Explore a live event using video embedded in a 3D model of the venue
A collaborative project developing tools to combine live video with pre-generated 3D models of an area, to give the viewer a better understanding of large-scale events such as Wimbledon.
What we've done
In the coverage of large-scale live events such as Wimbledon or the London Marathon, it can be difficult to convey the ‘big picture’ of the event purely from camera imagery, as traditional TV simply provides a series of windows onto the scene rather than a broad overview. Coverage of events such as the London Marathon sometimes includes computer-generated fly-throughs to show the area, but without any way to illustrate how the view from a live camera corresponds to a region of the 3D model.

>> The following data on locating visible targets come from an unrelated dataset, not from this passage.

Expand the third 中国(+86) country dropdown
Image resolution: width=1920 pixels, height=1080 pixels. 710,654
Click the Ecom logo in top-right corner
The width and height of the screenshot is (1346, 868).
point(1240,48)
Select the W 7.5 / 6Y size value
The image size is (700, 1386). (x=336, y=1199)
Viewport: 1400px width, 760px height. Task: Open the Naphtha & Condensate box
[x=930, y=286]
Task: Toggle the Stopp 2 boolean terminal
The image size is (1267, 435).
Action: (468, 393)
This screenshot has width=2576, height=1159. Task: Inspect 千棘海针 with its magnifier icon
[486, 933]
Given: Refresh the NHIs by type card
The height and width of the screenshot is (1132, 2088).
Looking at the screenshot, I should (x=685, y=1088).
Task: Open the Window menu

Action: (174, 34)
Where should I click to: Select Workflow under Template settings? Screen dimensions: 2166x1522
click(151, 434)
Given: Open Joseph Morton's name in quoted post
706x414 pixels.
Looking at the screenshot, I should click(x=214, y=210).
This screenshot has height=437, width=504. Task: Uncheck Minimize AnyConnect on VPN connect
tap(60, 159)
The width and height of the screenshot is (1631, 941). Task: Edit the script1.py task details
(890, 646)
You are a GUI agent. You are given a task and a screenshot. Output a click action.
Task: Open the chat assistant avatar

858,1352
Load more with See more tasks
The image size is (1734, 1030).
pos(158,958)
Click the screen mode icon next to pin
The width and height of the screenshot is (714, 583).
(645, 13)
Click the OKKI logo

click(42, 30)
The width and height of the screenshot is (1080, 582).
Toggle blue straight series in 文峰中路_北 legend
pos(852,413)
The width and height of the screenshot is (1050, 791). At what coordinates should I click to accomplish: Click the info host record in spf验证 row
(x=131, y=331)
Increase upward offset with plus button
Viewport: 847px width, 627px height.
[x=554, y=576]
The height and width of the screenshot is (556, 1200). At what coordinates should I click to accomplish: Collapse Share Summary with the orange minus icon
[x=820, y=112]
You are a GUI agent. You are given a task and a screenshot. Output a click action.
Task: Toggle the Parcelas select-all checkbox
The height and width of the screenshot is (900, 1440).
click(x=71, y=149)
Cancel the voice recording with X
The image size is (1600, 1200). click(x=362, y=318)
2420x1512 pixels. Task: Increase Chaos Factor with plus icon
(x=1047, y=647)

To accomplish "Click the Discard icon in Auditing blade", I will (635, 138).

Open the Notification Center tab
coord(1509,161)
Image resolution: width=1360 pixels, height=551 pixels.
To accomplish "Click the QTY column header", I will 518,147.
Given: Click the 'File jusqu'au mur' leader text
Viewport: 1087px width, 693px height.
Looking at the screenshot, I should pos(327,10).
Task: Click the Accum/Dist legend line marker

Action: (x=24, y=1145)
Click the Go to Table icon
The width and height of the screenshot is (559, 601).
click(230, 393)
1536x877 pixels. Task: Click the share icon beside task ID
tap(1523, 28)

VSAR (Viewers Situational and Spatial Awareness for Applied Risk and Reasoning) was a 3.5-year collaborative project, funded by the Technology Strategy Board, which ran from November 2007 to October 2011. Its aim was to create tools to take live information and images gathered from multiple cameras and embed them in a 3D modelled environment.
Our work focused on applications in large-scale outside broadcasts, culminating in a successful live trial during the Wimbledon tennis coverage in 2011. We generated virtual ‘flights’ between cameras on different courts, blending seamlessly between the video and the 3D model, which were used when the broadcast programme switched its coverage between matches. We also developed tools to allow interactive navigation using a web browser.
Other partners in the project looked at applications in security and surveillance, such as overlaying footage from an array of CCTV cameras onto a 3D model of a busy town centre. This work included the extraction of data relevant for security monitoring, such as identifying people by the way they walked, known as gait analysis.
Interactive visualisation of live events using 3D models and video textures
Image-based camera tracking for Athletics
More project info
Our main developments in the project were as follows:
We developed methods to estimate the pan, tilt and zoom of a camera by tracking background features. This extended our previous work on line-based tracking (as used in the Piero sports graphics system) so that camera movement could be tracked in arbitrary scenes and registered with the 3D background model. This work was described in more detail in White Paper 181.
We developed real-time methods for segmenting people from video, to allow people to be extracted from live video feeds and placed into the 3D model. This included the development of a person detector based on the Histogram of Oriented Gradients (HOG) method.
We developed a web-browser plug-in that allowed a viewer to navigate around the scene themselves, seeing live video embedded into a 3D model of the area. We investigated two approaches: rendering the 3D model locally in the web browser, and pre-rendering a number of ‘fly throughs’ which where then played as required with live video embedded. This work was presented in the paper: B. A. Weir, G. A. Thomas, “Interactive visualisation of live events using 3D models and video textures”, presented at IBC 2010.
We also developed a real-time system to produce broadcast-quality images, using pre-rendered fly-throughs for use at the production side. The system, known as VenueVu, was trialled live on air in 2011 during the coverage of Wimbledon, in collaboration with BBC Sport, SIS LIVE, and Crystal CG and described in a blog post. The pre-rendered video included an alpha mask to allow the rendered model to occlude the video where needed. Camera parameters (position, orientation, zoom) were stored for each frame of the pre-rendered sequence, and also generated live from the video feeds. The renderer used these parameters together with geometry information describing the basic scene structure (ground plane, walls) to draw the video in the correct location with the right perspective.